The "Resizing a matched pair of things" problem.
The HUD is dumb. really dumb. When you press ( + ), it sends the message "hood.z=1" Now that's all well and good, as it tells all objects with prims named "hood.z" to scale by 1x their step factor. (if the step factor is .05, for example, then this command says "scale to (1 x 0.05) + your current scale factor in relation to the default scale.. so if it's at 2x the default scale, now it will resize to 2.05x).
That's cool, except where it involves a pair of shoes, for example. Ideally you want both shoes to scale together as a single item, that is to say, with a single set of buttons telling both shoes to scale together.
The Problem comes in that a pair of shoes is actually two separate attachments. One shoe could get unworn, or lost in inventory.. and it's possible (thanks to COPY permissions) that you might have two pairs of shoes, or let's just say two shoes that you might try to wear together, that were sized to fit differently.
These two shoes of different sizes, would continue to receive resize commands from the HUD, and would scale in relation to those commands, but they would not match. The larger shoe would always stay larger than the small shoe.

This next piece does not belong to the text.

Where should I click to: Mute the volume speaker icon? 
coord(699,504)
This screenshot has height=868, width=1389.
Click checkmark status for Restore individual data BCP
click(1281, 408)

Fact: there *IS* a reset button to reset the shoes to the factory '1.0' scale. That's certainly useful in this case.
But Ideally, I'd want a way to command the left shoe to sync up with the right shoe.
Do I need a button for that? or should that action be default behaviour?

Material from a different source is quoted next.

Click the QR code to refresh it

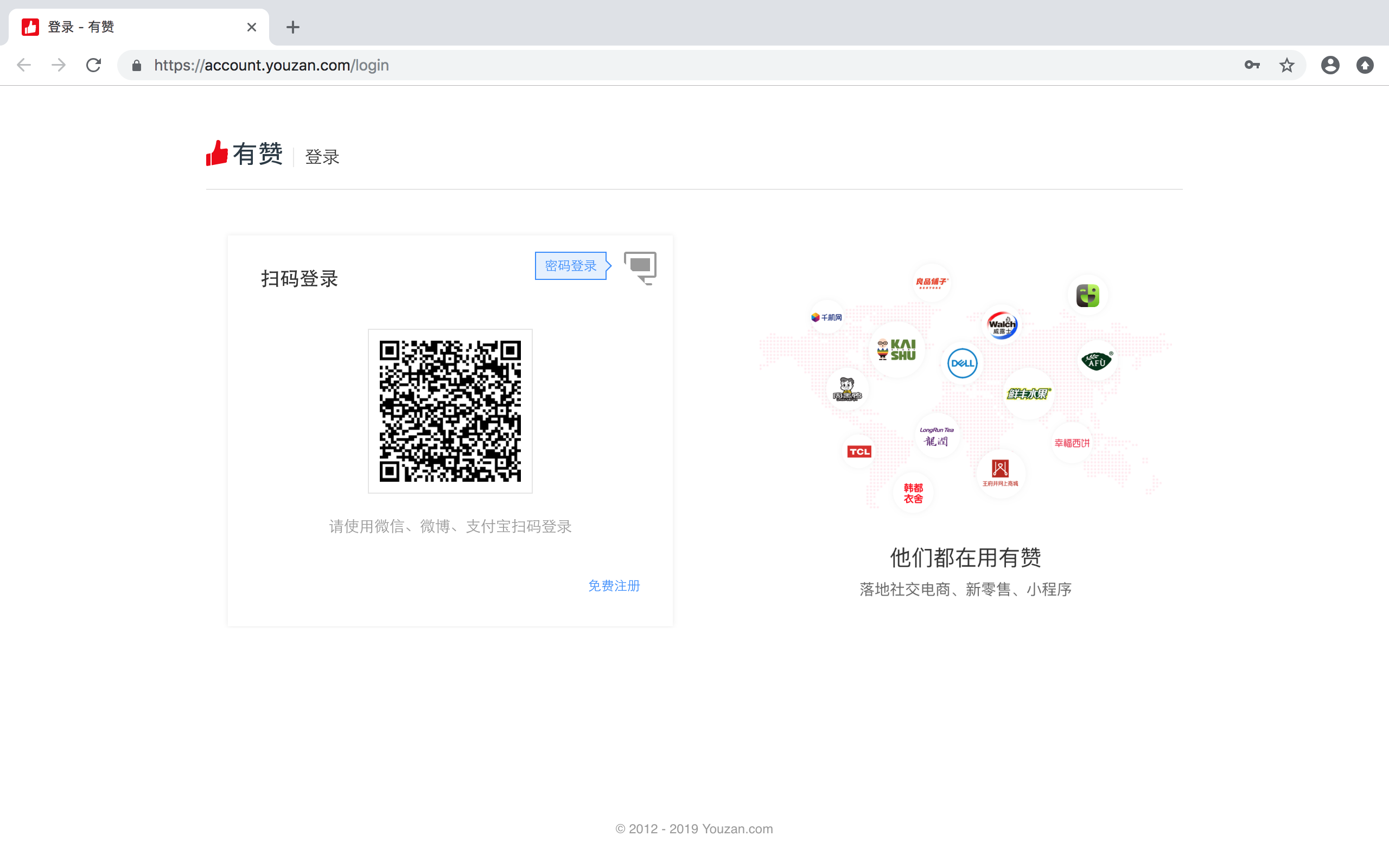click(x=449, y=411)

Creating a "Master" and "Slave" version of the receiver scripts is an option here. The Master would respond to .z commands, while the slave wouldn't. On receiving a .z command, the Master script could calculate the desired scale factor, and spit out a .y command, that the slave script would react to AS IF IT WAS A .Z COMMAND, searching out .z prims.
This approach would add a minor amount of delay to the process, but not too much, I don't think.
The downside is that now there would be two slightly different versions of the script that would need updating.
Perhaps this could be mitigated, by turning this into a simple integer flag in the script's header. "isSlave". I can then do a simple check on the whole "if message contains ".z"" bit, with a && !isSlave. That would effectively shut this function off in the slave.
This however belies a much more sinister problem intrinsic to the way the script is written thus far. The product script is programmed to ignore all messages that don't have the correct productID as a header. that's great, but what of the Siren av, where 5 objects all would be on the same hud, they'd all need the same product ID.
The problem is that every command meant for the shoes, would have to be checked by the gauntlets... causing a runthrough of the linkset for every command made for the boots, on every part in the set. Is there a practical way to add a 'partID' to targetted controls? So that things that affect all parts get a "part=*&" while targeted controls (like the aforementioned resizers) would get a "part=boots&" appended to each message? Or maybe skip the part=* bit, and if the part header is absent, then proceed with the assumption the message is meant for that object.